About this task: The full set of records must be printed exactly as given.

━━ Data provided

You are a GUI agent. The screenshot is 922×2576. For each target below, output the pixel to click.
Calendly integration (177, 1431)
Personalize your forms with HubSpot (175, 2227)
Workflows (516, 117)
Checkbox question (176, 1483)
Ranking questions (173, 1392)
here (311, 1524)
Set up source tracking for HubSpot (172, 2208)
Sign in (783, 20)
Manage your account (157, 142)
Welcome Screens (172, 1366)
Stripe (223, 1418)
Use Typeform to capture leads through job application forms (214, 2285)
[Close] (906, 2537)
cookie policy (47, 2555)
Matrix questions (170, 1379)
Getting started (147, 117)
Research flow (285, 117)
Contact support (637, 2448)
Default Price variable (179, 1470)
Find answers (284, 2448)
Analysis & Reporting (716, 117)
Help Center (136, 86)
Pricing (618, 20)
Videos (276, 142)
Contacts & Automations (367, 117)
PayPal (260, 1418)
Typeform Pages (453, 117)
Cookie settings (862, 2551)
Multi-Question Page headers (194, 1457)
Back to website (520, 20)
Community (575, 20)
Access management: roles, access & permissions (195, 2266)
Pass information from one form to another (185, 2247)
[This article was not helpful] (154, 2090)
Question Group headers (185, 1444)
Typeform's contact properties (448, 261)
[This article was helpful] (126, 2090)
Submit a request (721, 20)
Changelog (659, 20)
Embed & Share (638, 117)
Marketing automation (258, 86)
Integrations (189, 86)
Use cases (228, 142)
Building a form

━━━━

Task output:
You are a GUI agent. The screenshot is 922×2576. For each target below, output the pixel to click.
Calendly integration (177, 1431)
Personalize your forms with HubSpot (175, 2227)
Workflows (516, 117)
Checkbox question (176, 1483)
Ranking questions (173, 1392)
here (311, 1524)
Set up source tracking for HubSpot (172, 2208)
Sign in (783, 20)
Manage your account (157, 142)
Welcome Screens (172, 1366)
Stripe (223, 1418)
Use Typeform to capture leads through job application forms (214, 2285)
[Close] (906, 2537)
cookie policy (47, 2555)
Matrix questions (170, 1379)
Getting started (147, 117)
Research flow (285, 117)
Contact support (637, 2448)
Default Price variable (179, 1470)
Find answers (284, 2448)
Analysis & Reporting (716, 117)
Help Center (136, 86)
Pricing (618, 20)
Videos (276, 142)
Contacts & Automations (367, 117)
PayPal (260, 1418)
Typeform Pages (453, 117)
Cookie settings (862, 2551)
Multi-Question Page headers (194, 1457)
Back to website (520, 20)
Community (575, 20)
Access management: roles, access & permissions (195, 2266)
Pass information from one form to another (185, 2247)
[This article was not helpful] (154, 2090)
Question Group headers (185, 1444)
Typeform's contact properties (448, 261)
[This article was helpful] (126, 2090)
Submit a request (721, 20)
Changelog (659, 20)
Embed & Share (638, 117)
Marketing automation (258, 86)
Integrations (189, 86)
Use cases (228, 142)
Building a form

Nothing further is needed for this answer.